Comments on VOTable 0.4

Clive Davenhall, David Giaretta, Bob Mann, Clive Page, Guy Rixon

23 Jan 2002

 

Here are some combined comments from Clive Page, Clive Davenhall, Guy Rixon, Bob Mann and David Giaretta.

The comments are divided into three types:

- overall comments/thoughts about the general approach

- technical suggestions/corrections

- comments that are more editorial in nature

General Approach

It was felt that there was a lack of explanation of the motivation for yet another format, and in particular and explanation of the name VOTable - what are its advantages for VO work?

The importance of XML is clear, but it is not clear what the use of XML brings in this case. For example is the use of XSLT planned?; should we be looking at the use of Schema which would allow the greater use of XML tools?

It is also unclear whether VOTable is regarded as an interchange format or an on-line format for use in day-to-day analysis. Is it also unclear if this is supposed to be adequate for large tables or only for small tables. The combination of pure-XML with non-XML data has advantages for large tables but does cause difficulties.

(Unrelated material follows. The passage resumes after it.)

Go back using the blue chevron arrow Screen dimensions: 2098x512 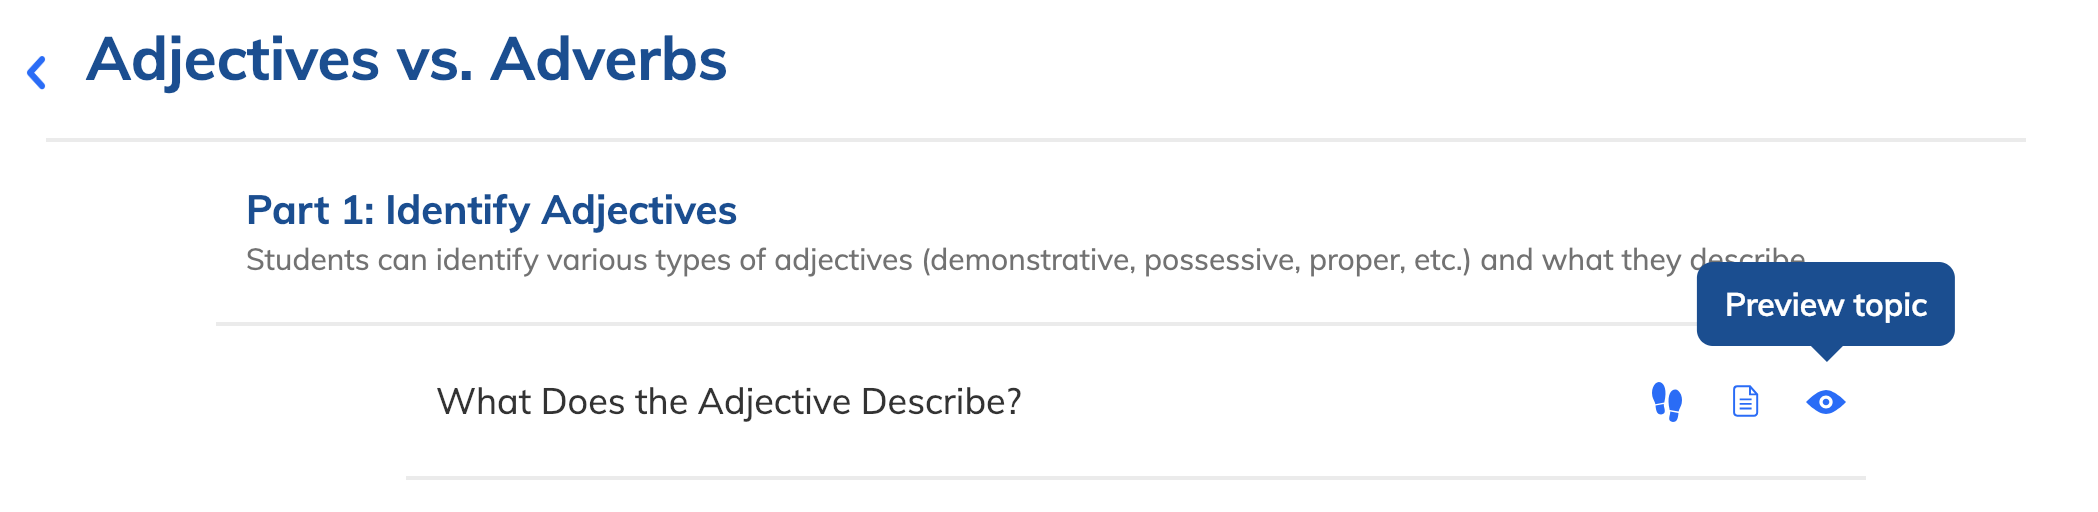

Is it a design goal that the transformation FITS Table ==> VOTable  ==> FITS Table should be guaranteed not to lose information.

One of the additional functionalities noted is the use of the VOTable as a query. Yet it did seem that there may be some omissions from its capabilities in these regards.

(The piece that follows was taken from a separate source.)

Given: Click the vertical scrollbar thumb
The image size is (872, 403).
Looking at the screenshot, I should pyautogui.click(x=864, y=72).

The technical comments below expand on several of these points.

Technical Comments

Omissions wrt FITS

There is a concern about the omission from VOTable of metadata which applies to the table as a whole. This kind of parameter is very valuable. For example information such as that to do with provenance is likely to be very significant. Parameters themselves could have associated units, data type and display format. More generally FITS can have a variety of additional records not allowed for in VOTable, for example the HISTORY records in a FITS file. This is in itself a serious omission because for example things like sky coverage, wavelength range or sensitivity could easily be part of a query, if a VOTable is used in that way. It also prevents reversibility of the transformations into and out of VOTable such as FITS table ==> VOTable ==> FITS table.

How is the mapping of VOTable columns to FITS table columns defined. Is it by name or by position?

Section 2.1 says that the VOTable is completely compatible with the FITS Binary Table. I guess that strictly that is true, but in the wild one often encounters FITS tables which use extensions to strict Standard, especially the variable length, multi-dimensional array, and substring array conventions, described in Appendix B.1 through B.3 of the Standard. I think it is highly desirable to support all these. I noted the B.3 problem above. The variable length B.1 facility is used extensively in X-ray astronomy: I think it is covered by the variable-sized array facility in VOTable, but I'm not an expert so would welcome confirmation. I don't think the multi-dimensional array facility of B.2 is covered, though it would not be difficult.

Column Descriptors

It may be useful to

 String Arrays

Section 1.1 Example line 13 has datatype="A" arraysize="10"
This notation has perhaps been copied directly from the FITS Binary Table spec in which the only way of specifying an string of characters is to have an array of them. Although the C programming language has the same limitation, as far as I know all other programming languages uses by astronomers, including Perl, Python, Java, C++, and Fortran (at least all versions later than Fortran66), have a well-defined concept of a character string, and most of these languages can handle an array of character strings.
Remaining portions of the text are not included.